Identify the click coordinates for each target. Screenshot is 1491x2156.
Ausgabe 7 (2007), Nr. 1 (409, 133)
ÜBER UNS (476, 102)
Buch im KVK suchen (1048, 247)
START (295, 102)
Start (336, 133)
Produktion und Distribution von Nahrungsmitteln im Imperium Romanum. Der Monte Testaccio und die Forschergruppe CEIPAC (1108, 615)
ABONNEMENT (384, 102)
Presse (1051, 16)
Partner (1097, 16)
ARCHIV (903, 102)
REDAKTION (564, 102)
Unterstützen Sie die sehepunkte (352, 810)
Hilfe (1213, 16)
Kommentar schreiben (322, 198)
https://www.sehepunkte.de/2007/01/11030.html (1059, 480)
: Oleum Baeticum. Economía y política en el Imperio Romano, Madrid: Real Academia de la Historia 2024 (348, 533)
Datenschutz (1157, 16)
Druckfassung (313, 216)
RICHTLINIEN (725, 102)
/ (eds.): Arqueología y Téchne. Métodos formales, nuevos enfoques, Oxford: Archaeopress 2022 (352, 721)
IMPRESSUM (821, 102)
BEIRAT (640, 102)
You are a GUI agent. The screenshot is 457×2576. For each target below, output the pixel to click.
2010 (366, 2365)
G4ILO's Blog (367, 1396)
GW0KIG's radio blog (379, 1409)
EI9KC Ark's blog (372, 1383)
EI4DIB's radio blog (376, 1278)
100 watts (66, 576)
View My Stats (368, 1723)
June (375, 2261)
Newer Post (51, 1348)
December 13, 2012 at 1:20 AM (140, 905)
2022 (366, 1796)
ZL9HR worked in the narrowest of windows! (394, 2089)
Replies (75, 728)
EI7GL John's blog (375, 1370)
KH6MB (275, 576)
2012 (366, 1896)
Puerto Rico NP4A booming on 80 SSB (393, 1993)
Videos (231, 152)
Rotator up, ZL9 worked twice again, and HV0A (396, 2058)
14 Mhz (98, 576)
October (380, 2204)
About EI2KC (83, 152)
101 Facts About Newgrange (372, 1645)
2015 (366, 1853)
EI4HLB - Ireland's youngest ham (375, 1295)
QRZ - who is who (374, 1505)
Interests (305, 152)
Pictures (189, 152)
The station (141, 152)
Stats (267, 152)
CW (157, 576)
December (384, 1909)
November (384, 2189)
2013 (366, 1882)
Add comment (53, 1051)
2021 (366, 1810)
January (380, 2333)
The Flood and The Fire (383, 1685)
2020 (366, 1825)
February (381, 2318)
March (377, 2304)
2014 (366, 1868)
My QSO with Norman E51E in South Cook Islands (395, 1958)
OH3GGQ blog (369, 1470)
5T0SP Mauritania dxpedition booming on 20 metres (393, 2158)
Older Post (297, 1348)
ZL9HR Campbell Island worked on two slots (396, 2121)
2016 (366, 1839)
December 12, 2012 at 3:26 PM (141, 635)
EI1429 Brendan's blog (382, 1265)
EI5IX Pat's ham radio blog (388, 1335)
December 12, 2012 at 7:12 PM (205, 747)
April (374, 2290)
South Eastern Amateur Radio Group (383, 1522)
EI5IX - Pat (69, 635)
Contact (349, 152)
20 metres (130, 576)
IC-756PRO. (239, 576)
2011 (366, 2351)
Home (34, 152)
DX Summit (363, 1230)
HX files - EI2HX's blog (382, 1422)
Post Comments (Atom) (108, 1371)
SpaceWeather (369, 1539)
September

== == ==

## Short task
Replace "Older Post" with "Earlier Post" and write out the whole listing again, leaving everything else unchanged.

## Result of this task
Identify the click coordinates for each target. Screenshot is 1491x2156.
Ausgabe 7 (2007), Nr. 1 (409, 133)
ÜBER UNS (476, 102)
Buch im KVK suchen (1048, 247)
START (295, 102)
Start (336, 133)
Produktion und Distribution von Nahrungsmitteln im Imperium Romanum. Der Monte Testaccio und die Forschergruppe CEIPAC (1108, 615)
ABONNEMENT (384, 102)
Presse (1051, 16)
Partner (1097, 16)
ARCHIV (903, 102)
REDAKTION (564, 102)
Unterstützen Sie die sehepunkte (352, 810)
Hilfe (1213, 16)
Kommentar schreiben (322, 198)
https://www.sehepunkte.de/2007/01/11030.html (1059, 480)
: Oleum Baeticum. Economía y política en el Imperio Romano, Madrid: Real Academia de la Historia 2024 (348, 533)
Datenschutz (1157, 16)
Druckfassung (313, 216)
RICHTLINIEN (725, 102)
/ (eds.): Arqueología y Téchne. Métodos formales, nuevos enfoques, Oxford: Archaeopress 2022 (352, 721)
IMPRESSUM (821, 102)
BEIRAT (640, 102)
You are a GUI agent. The screenshot is 457×2576. For each target below, output the pixel to click.
2010 (366, 2365)
G4ILO's Blog (367, 1396)
GW0KIG's radio blog (379, 1409)
EI9KC Ark's blog (372, 1383)
EI4DIB's radio blog (376, 1278)
100 watts (66, 576)
View My Stats (368, 1723)
June (375, 2261)
Newer Post (51, 1348)
December 13, 2012 at 1:20 AM (140, 905)
2022 (366, 1796)
ZL9HR worked in the narrowest of windows! (394, 2089)
Replies (75, 728)
EI7GL John's blog (375, 1370)
KH6MB (275, 576)
2012 (366, 1896)
Puerto Rico NP4A booming on 80 SSB (393, 1993)
Videos (231, 152)
Rotator up, ZL9 worked twice again, and HV0A (396, 2058)
14 Mhz (98, 576)
October (380, 2204)
About EI2KC (83, 152)
101 Facts About Newgrange (372, 1645)
2015 (366, 1853)
EI4HLB - Ireland's youngest ham (375, 1295)
QRZ - who is who (374, 1505)
Interests (305, 152)
Pictures (189, 152)
The station (141, 152)
Stats (267, 152)
CW (157, 576)
December (384, 1909)
November (384, 2189)
2013 (366, 1882)
Add comment (53, 1051)
2021 (366, 1810)
January (380, 2333)
The Flood and The Fire (383, 1685)
2020 (366, 1825)
February (381, 2318)
March (377, 2304)
2014 (366, 1868)
My QSO with Norman E51E in South Cook Islands (395, 1958)
OH3GGQ blog (369, 1470)
5T0SP Mauritania dxpedition booming on 20 metres (393, 2158)
Earlier Post (297, 1348)
ZL9HR Campbell Island worked on two slots (396, 2121)
2016 (366, 1839)
December 12, 2012 at 3:26 PM (141, 635)
EI1429 Brendan's blog (382, 1265)
EI5IX Pat's ham radio blog (388, 1335)
December 12, 2012 at 7:12 PM (205, 747)
April (374, 2290)
South Eastern Amateur Radio Group (383, 1522)
EI5IX - Pat (69, 635)
Contact (349, 152)
20 metres (130, 576)
IC-756PRO. (239, 576)
2011 (366, 2351)
Home (34, 152)
DX Summit (363, 1230)
HX files - EI2HX's blog (382, 1422)
Post Comments (Atom) (108, 1371)
SpaceWeather (369, 1539)
September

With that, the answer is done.